Author Articles


Sumant Sinha Image

Saying “I told you so” has a curiously unsatisfying quality to it. That the market was crazily overvalued was apparent to most, but when the Sensex was rising so much , it was hard not to lose one’s conviction. However, even during the Sensex’s upward march, a sequence of events was beginning to come together which has finally resulted in the sudden market correction (notwithstanding yesterday’s sharp upward swing). I have described these factors in my previous columns but will recap.

First, while there is a sound basis to the India story and Indian economic fundamentals are strong, resulting in three years of plus 8% growth, in reality the market has just as much been driven by global liquidity. For many years, real interest rates in the US have been benign, notwithstanding the recent increases in the Fed Funds rate. Global central banks have been pumping liquidity into their respective economies to revive economic growth, particularly in the Eurozone and in Japan. This liquidity, in its search for returns, eventually began to find its way from the mature into the emerging markets. Within the emerging ones, India emerged as a large growth market with great entry valuations. Unfortunately, the most active players in this flow of liquidity have been hedge fund investors.

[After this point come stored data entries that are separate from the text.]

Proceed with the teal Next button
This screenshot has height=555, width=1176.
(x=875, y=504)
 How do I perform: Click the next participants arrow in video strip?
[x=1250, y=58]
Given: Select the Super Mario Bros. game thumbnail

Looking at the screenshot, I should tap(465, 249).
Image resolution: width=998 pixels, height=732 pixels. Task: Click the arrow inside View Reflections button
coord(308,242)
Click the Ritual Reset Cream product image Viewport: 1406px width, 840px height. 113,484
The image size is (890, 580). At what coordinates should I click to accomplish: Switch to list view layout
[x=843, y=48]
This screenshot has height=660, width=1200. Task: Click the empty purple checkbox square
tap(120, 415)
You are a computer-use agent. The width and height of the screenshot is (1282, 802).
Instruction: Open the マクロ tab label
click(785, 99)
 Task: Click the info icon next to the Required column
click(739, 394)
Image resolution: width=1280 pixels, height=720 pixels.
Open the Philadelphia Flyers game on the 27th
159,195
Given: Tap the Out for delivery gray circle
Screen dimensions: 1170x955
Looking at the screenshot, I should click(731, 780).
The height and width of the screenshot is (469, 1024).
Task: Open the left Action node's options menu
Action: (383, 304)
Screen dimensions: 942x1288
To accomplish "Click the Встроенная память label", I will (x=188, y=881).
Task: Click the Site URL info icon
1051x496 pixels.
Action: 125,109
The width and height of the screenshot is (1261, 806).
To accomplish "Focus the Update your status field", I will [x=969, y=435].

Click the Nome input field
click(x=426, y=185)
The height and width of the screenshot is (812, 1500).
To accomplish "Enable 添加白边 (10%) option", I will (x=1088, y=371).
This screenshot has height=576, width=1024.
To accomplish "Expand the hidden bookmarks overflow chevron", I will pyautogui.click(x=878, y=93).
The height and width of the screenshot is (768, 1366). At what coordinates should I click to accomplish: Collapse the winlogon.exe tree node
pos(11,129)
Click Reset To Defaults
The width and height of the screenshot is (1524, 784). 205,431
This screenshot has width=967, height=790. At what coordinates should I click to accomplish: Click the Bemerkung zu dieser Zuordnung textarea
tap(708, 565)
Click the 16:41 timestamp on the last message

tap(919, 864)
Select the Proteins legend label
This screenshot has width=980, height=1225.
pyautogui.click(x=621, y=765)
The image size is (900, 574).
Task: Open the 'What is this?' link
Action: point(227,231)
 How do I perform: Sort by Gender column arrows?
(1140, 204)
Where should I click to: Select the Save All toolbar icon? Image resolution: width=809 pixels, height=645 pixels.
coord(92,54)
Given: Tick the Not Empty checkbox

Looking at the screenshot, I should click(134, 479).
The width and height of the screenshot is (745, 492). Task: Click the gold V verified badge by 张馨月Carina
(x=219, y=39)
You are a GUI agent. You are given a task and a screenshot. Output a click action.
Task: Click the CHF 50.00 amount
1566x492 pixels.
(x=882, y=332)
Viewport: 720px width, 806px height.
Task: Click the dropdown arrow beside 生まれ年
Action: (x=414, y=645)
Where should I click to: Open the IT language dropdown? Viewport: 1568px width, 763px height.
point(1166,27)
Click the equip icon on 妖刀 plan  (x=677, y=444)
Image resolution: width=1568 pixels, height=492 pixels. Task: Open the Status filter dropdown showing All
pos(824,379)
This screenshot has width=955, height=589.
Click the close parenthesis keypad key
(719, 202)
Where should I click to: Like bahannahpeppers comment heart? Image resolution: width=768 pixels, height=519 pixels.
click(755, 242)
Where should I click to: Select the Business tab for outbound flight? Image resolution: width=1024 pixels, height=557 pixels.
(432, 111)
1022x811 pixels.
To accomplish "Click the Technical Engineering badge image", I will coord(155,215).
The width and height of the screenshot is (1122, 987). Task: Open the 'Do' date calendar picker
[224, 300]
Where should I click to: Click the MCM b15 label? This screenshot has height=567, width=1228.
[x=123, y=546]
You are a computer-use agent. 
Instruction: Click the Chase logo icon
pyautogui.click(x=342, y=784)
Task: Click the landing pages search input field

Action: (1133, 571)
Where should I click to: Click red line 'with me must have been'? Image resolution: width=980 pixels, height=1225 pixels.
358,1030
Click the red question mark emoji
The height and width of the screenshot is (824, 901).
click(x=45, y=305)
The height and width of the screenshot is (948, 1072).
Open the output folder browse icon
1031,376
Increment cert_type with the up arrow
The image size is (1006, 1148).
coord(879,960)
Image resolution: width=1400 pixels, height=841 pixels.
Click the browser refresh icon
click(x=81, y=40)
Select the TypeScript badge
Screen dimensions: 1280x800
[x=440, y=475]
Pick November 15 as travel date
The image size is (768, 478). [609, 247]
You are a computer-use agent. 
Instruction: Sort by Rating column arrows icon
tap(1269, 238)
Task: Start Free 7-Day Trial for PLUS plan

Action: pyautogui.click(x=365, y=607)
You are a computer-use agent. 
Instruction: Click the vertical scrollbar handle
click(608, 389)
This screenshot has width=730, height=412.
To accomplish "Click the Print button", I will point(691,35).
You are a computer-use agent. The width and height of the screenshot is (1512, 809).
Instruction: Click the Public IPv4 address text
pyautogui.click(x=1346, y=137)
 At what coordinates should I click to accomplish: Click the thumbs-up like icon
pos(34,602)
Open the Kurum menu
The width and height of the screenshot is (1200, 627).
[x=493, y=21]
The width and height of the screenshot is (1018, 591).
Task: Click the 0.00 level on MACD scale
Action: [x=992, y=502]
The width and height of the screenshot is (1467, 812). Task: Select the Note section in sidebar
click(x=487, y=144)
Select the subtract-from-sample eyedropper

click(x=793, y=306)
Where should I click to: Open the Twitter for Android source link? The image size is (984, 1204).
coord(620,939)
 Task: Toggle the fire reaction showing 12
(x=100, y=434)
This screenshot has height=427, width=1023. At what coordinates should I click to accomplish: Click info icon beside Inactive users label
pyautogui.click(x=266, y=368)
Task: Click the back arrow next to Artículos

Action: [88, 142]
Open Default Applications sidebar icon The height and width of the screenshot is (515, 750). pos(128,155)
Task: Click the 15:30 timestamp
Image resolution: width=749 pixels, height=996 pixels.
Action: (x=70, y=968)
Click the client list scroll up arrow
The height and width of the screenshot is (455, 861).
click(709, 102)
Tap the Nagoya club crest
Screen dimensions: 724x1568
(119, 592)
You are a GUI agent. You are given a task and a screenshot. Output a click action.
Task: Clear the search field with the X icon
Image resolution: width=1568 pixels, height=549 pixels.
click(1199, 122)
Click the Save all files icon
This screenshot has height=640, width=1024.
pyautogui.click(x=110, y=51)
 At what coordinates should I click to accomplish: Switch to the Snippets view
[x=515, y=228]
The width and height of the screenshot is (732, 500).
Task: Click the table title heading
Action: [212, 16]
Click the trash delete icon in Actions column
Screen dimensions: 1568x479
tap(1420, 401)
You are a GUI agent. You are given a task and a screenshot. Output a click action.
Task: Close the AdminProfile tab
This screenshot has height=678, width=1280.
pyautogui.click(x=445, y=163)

Second, it takes time for macro imbalances to begin to manifest themselves. But once an indefinable point is crossed, the reversal is usually sharp and swift. It’s like a binary situation—the markets tend to go either one way or completely the other. Examples are the Mexican peso crisis, the Russian and Brazilian devaluations, the Asian crisis, etc.

The reason for this is that global fund managers, for all their analyses, fundamentally tend to act together. There is safety in numbers. This is because while hedge funds are absolute return investors, they do compete with each other for the same dollar. So they need to keep an eye on each others’ activities and benchmark themselves against each other.

Three, global imbalances such as higher oil prices, low real rates in the US and strong consumer spend there on the back of refinanced mortgages, and its eventual fading, had to make their presence felt sooner or later.

• India has emerged as a large growth market with good entry valuations
• Sadly, most of the active players in the liquidity flow were hedge funds
• Leading to a situation where the market went up too much and too fast

India has, so far, shown all the classic signs of an emerging market caught up in, and driven by, external circumstances. The market went up too much and too fast, as investors poured into the country. When exactly the tipping point was reached in the international capital markets from a benign sentiment of low inflation, low interest rates, high liquidity, high growth environment, to an inflation-worried, rising interest rates, low liquidity and slowing global economic environment—is hard to say even in hindsight. Forecasting the tipping point is, therefore, well nigh impossible. But it does appear that an important point has been crossed and the global economy is going to face a more difficult environment going forward.

What is the likely impact on India and Indian corporates? For one, the domestic economy continues to remain strong. Industrial growth is still good, the Indian consumer should not be significantly affected by the stock market correction. There might be some correction in what some might argue is an overheated real estate market, but that should simply propel further demand.

Corporates plan on the basis of long-term factors and therefore we should not see any significant changes in their announced expansion plans. Overseas acquisitions, which a number of Indian corporates are examining, should actually become a tad easier as company valuations decline. To the extent that some corporates have plans to access the stock markets, this would have to be done at more realistic levels. Rising interest rates may have a more lasting negative impact on both Indian consumers and corporates, as it makes borrowing more expensive while at the same time increasing the cost of capital in allocation decisions.

Having said all this, I am still optimistic about Indian fundamentals. Were the market to be driven purely by domestic factors, it would likely not have increased and then corrected so much, but would still likely have been at similar levels. It is just that we have seen a much higher level and a 25% correction that we are getting worried. By itself it is still a significant increase from where we were at the same time last year.